No witnesses came forward. The cops have not arrested a suspect. For weeks after the murder, Carol City high students wore "R.I.P. Evan" T-shirts.
Luella, though, has become obsessed with her grandson's death. On a recent gusty morning, she sits in a straight-back chair on her porch and shows a ragged, spiral-bound notebook packed with scrawled detectives' phone numbers and questionable leads.
There are clothing receipts, unsigned love letters, and photos of Evan with men she never met, all of them excavated from his bedroom. "I just think that if somebody could pay for this crime," Luella explains, "I could get a little peace."
She harbors a hateful suspicion of Joseph Guy, the 29-year-old man who was with Evan in the car that night. Though police insist Guy had nothing to do with the crime, she phones him often late at night. "I press *67 before I call him so he won't see it's me," she declares matter-of-factly. "I ask him: 'Are you ready to come clean? Are you ready to tell me what happened that Tuesday night?'"
Despite a segment on America's Most Wanted, Evan's case appears hopelessly cold. Evan's younger brother, Ronald, now a Miami Central High junior, is unequivocal when asked whether the police have been diligent in solving his brother's murder. "No," he says flatly. "Make sure you put an exclamation mark after that."
April 29, 2006: Sharika Wilson Lynch
That spring, 19-year-old Sharika was on hiatus from Carol City High for the first year of her baby girl Ahamani's life. "Oh, she was going back," assures Doris Lynch, the grandmother who raised her. "She had me to answer to otherwise."
Like Evan, Sharika had been dealt a bad hand. Her mother, Sarita, landed in prison for the first of three terms for cocaine possession when Sharika was still toddling. Her father, Daniel, a "woman-chaser," as his mother Doris puts it, had seven kids by different mothers and succumbed to AIDS when Sharika was 17. The slack was picked up by Doris, widow of one of Opa-locka's most successful African-American merchants and landowners.
In her second-floor room, the buoyant Sharika blasted D'Angelo and spent hours coordinating outfits that matched sneaker shoelaces, tank tops, and the dyed tips of audaciously coiffed hair. She reveled in her popularity with guys and wasn't unhappy when she became pregnant by a Carol City High boyfriend in January 2005. "She was a loving girl," Doris says. "She never caused me any problems."

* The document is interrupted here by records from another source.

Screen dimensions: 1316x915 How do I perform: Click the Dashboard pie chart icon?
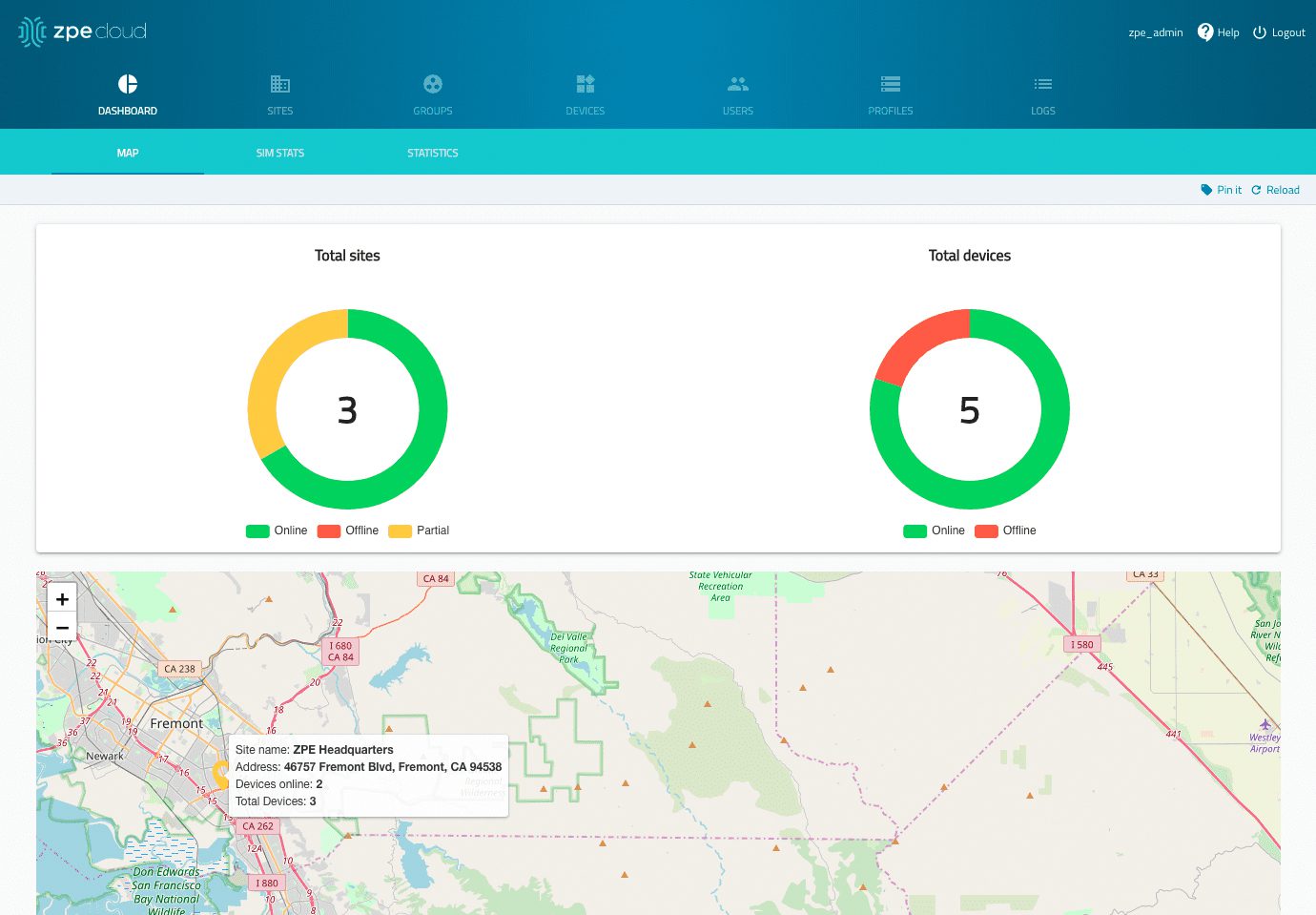click(128, 85)
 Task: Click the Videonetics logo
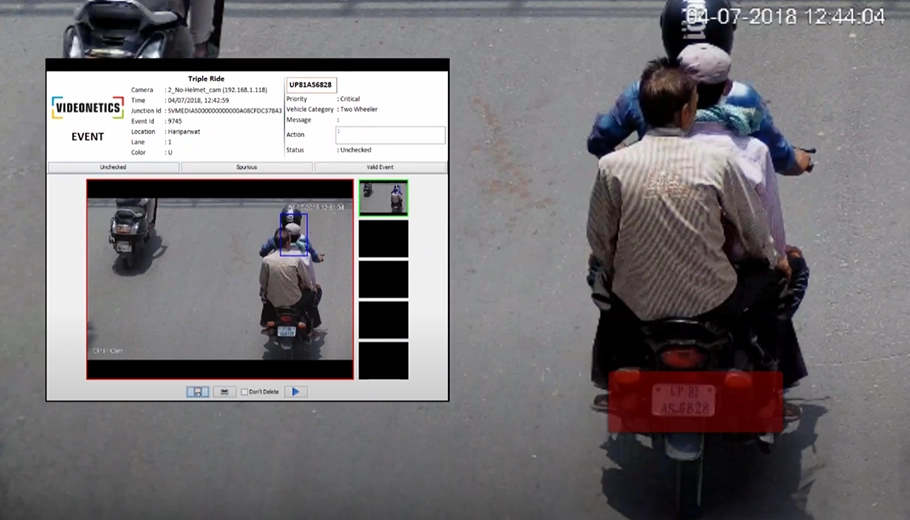(x=87, y=108)
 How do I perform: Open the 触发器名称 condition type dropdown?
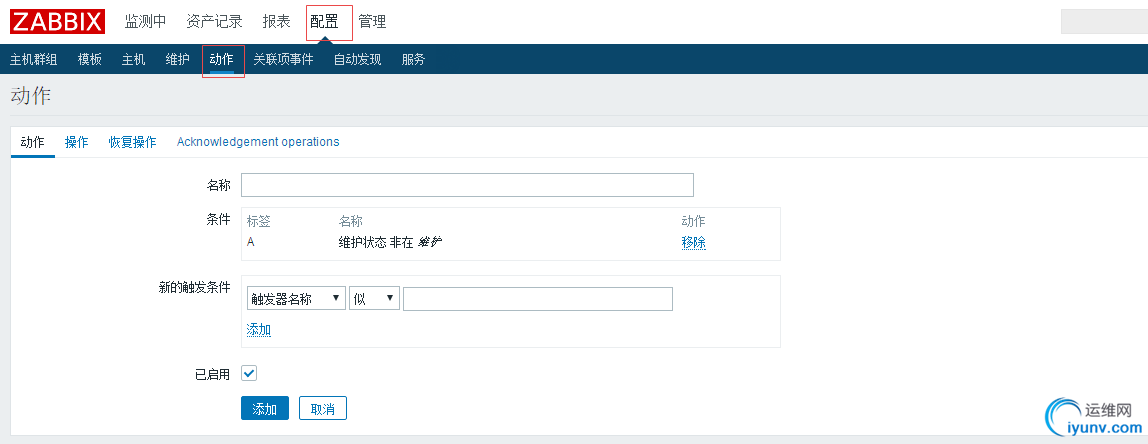point(295,299)
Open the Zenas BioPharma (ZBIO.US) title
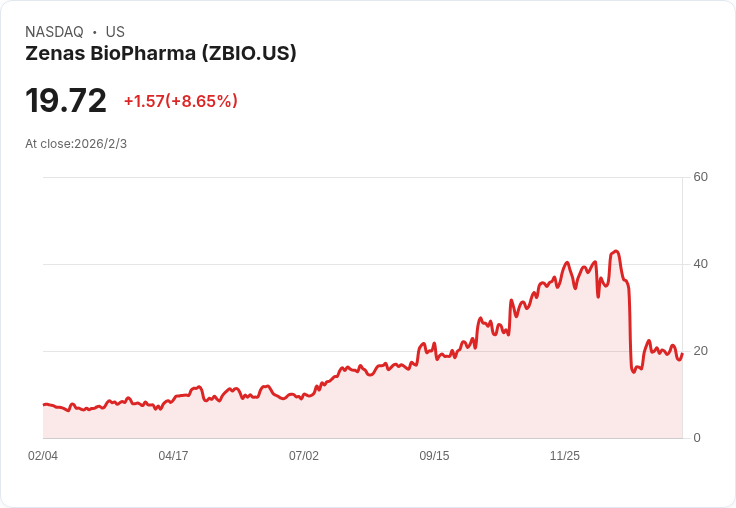The width and height of the screenshot is (736, 508). [x=161, y=54]
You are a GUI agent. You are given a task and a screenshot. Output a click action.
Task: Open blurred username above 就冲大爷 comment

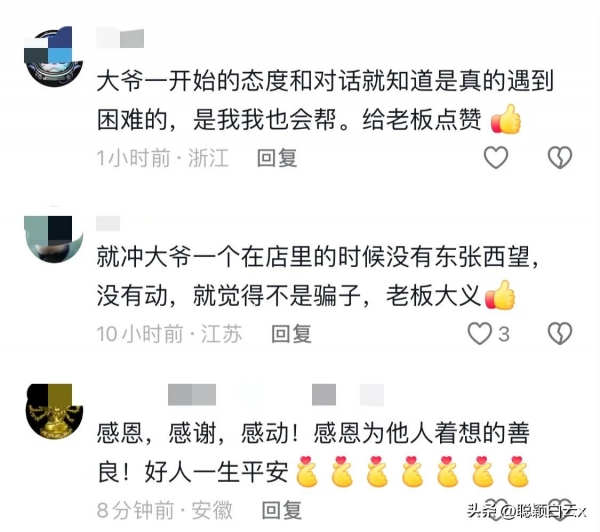(x=108, y=223)
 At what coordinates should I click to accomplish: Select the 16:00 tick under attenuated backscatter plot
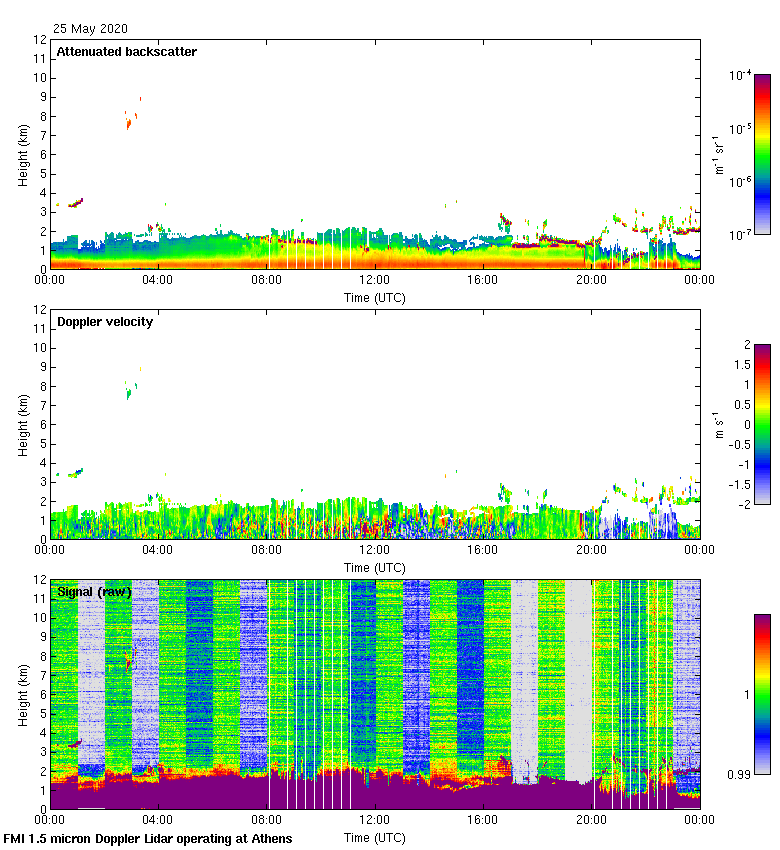[x=483, y=281]
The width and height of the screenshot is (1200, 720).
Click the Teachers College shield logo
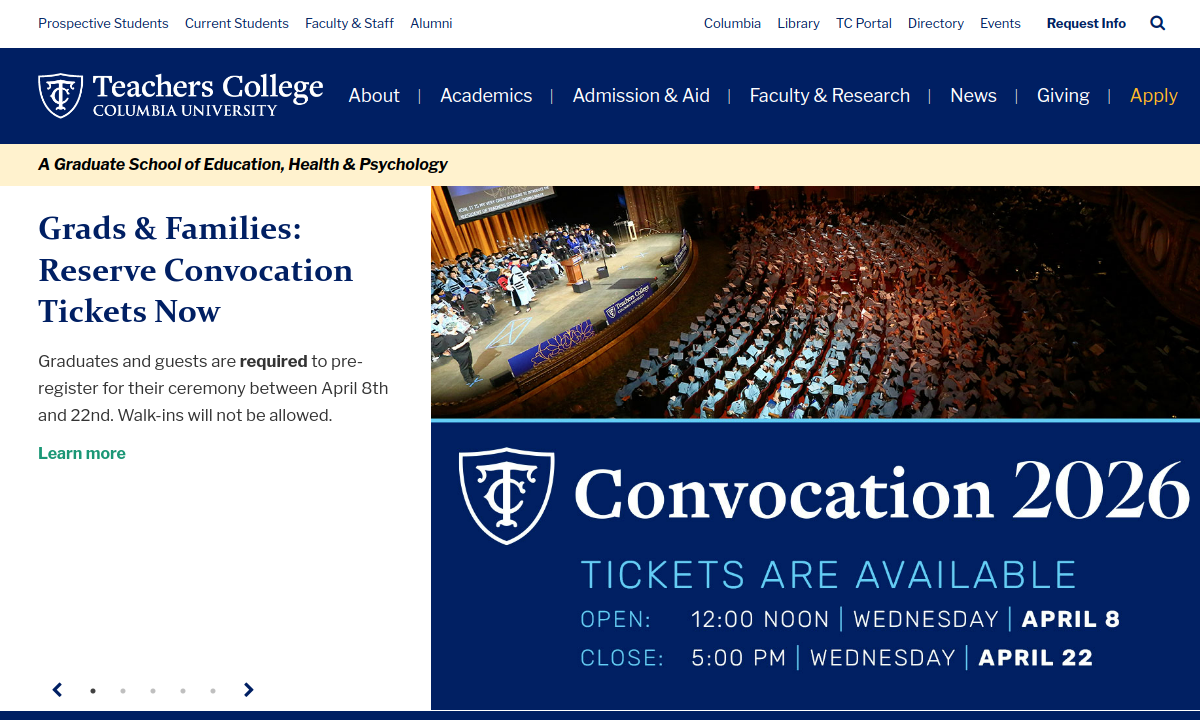point(60,95)
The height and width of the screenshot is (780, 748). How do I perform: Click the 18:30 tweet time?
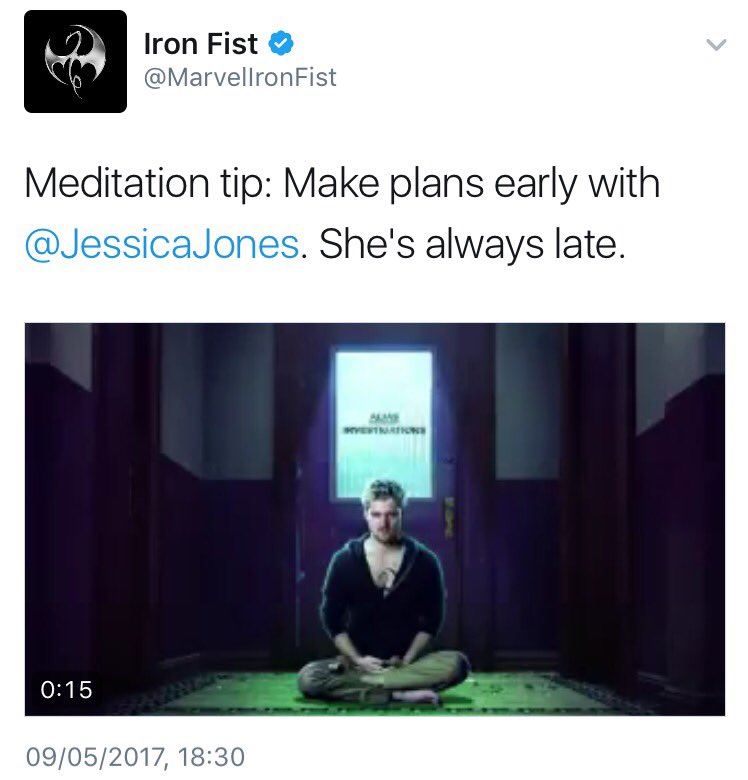point(210,757)
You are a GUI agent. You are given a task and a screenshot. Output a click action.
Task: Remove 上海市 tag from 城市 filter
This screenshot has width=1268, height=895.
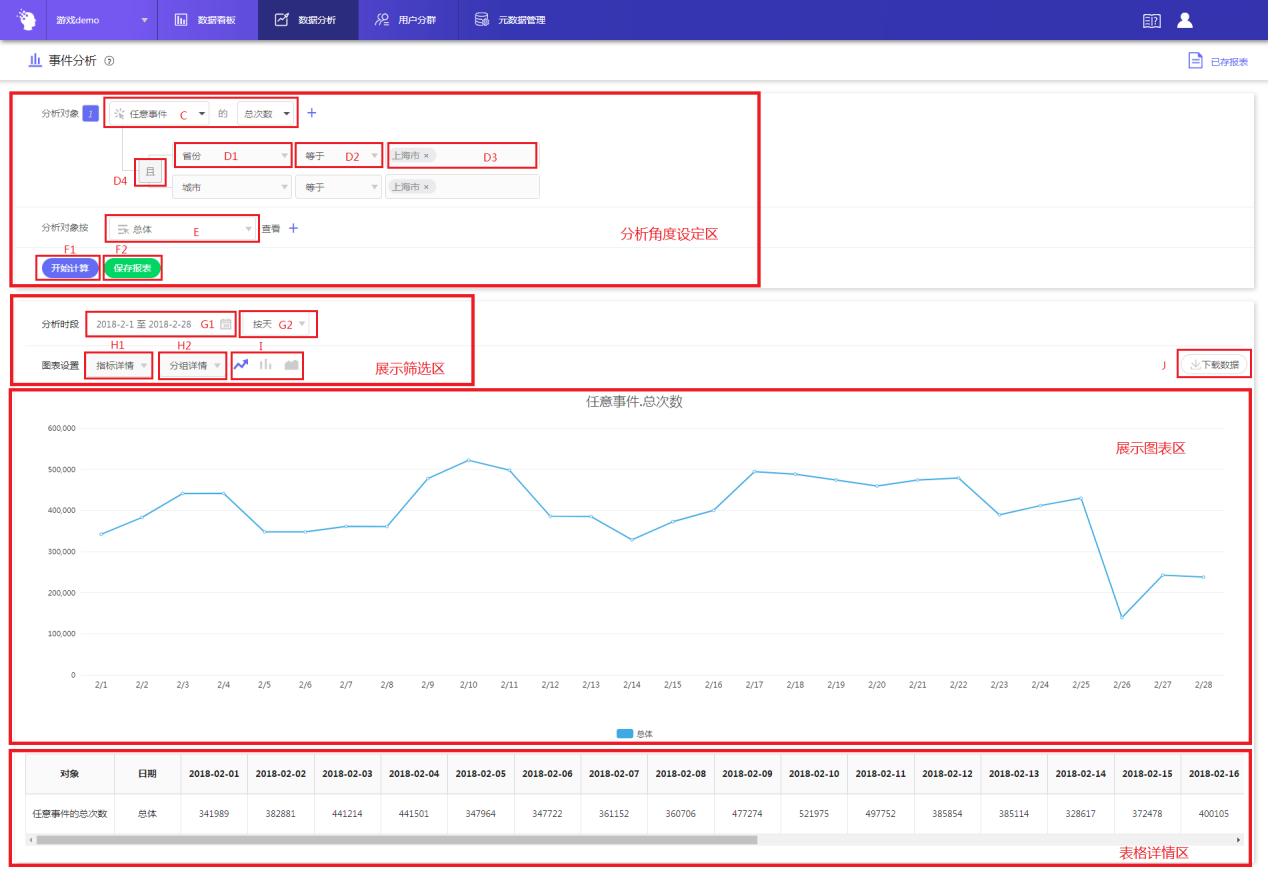coord(426,187)
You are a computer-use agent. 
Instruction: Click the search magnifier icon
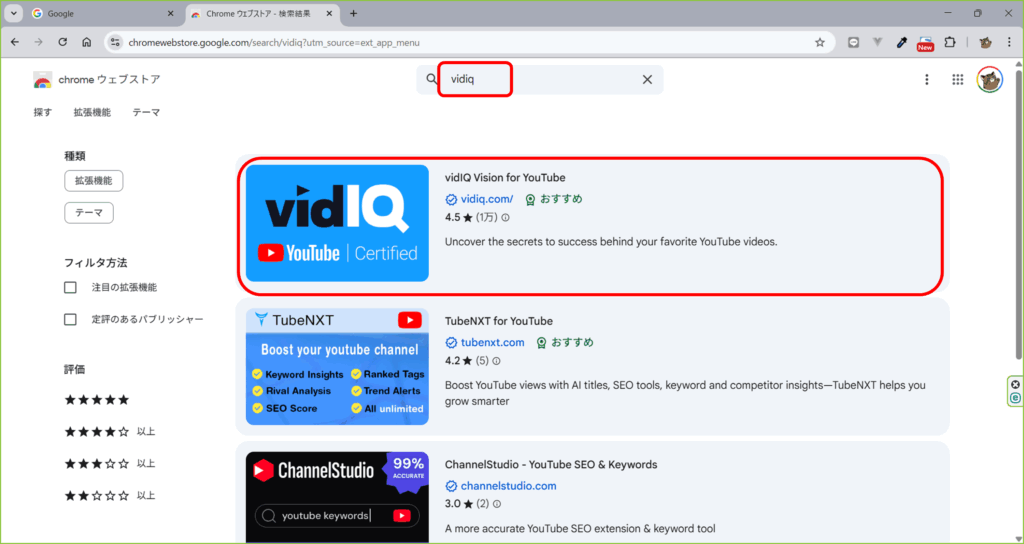(432, 80)
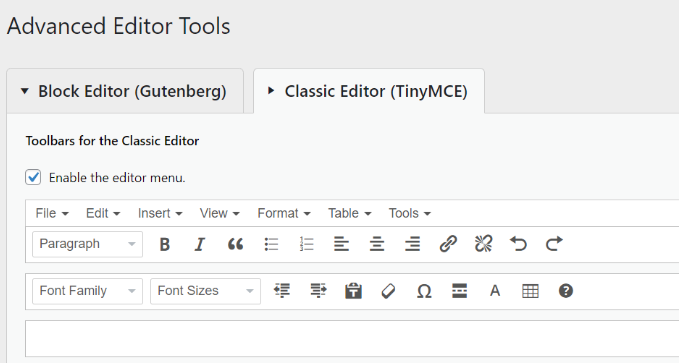Click the Insert link icon
This screenshot has width=683, height=363.
(x=448, y=244)
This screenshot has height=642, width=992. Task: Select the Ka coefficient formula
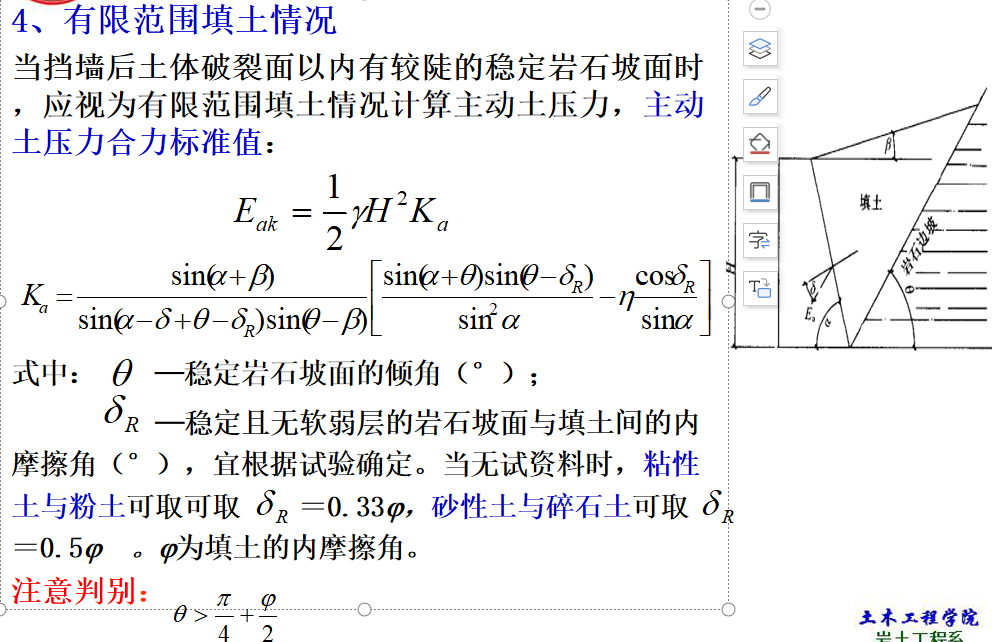pos(365,298)
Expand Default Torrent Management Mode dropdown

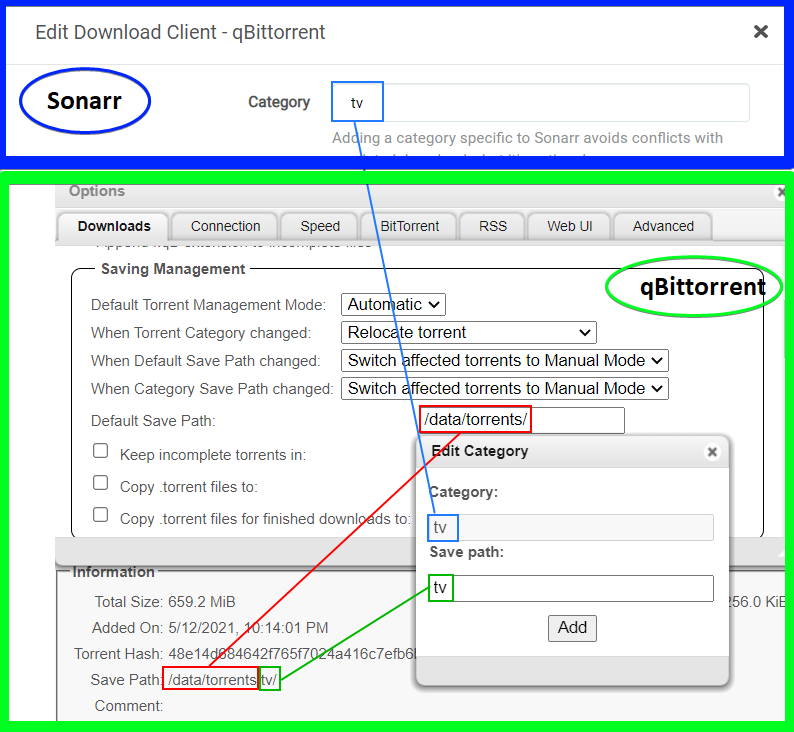(393, 304)
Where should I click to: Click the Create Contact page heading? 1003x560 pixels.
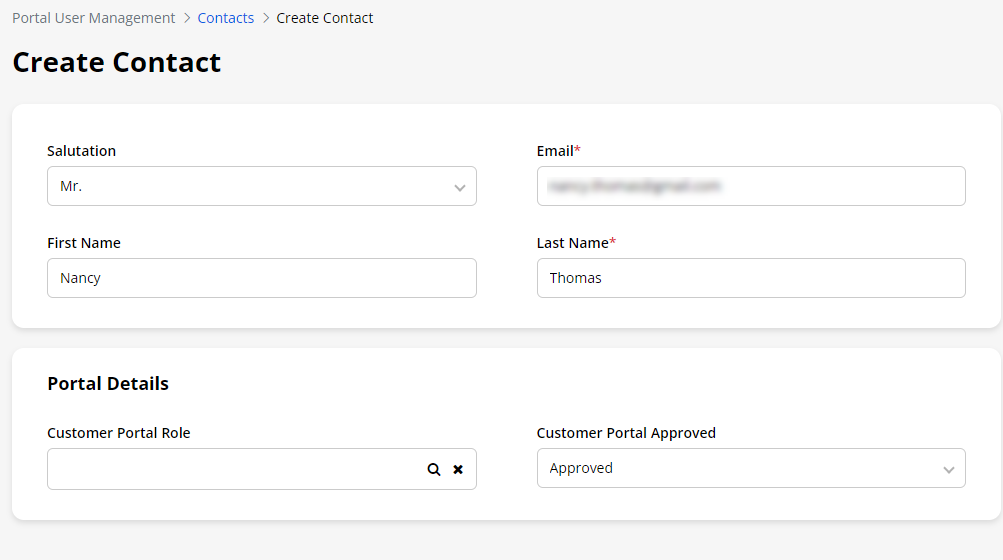click(x=117, y=62)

After spending an entire Thursday lying in bed at her grandmother's house, stricken by a headache and stupored by court television, she headed to the corner store for milk and aspirin. "She wanted to get out of the house," Doris remembers. "She said, 'It's just down the street.'"
Her destination was the Imperial Market, a bulletproofed bunker of a corner store, once owned by her grandparents, in the heart of the Triangle, Opa-locka's most dangerous sector. The nine-block firefight-scoured war zone has been nearly abandoned by any enterprise without a malt liquor bottle or a pastor's name painted on it.
Sharika was on her way home when a car cruised by and gunfire exploded from it. The man in front of her, 31-year-old Antwan Jones, a convicted coke dealer and the likely target, was hit several times and killed.
One fatal bullet struck Sharika in the heart.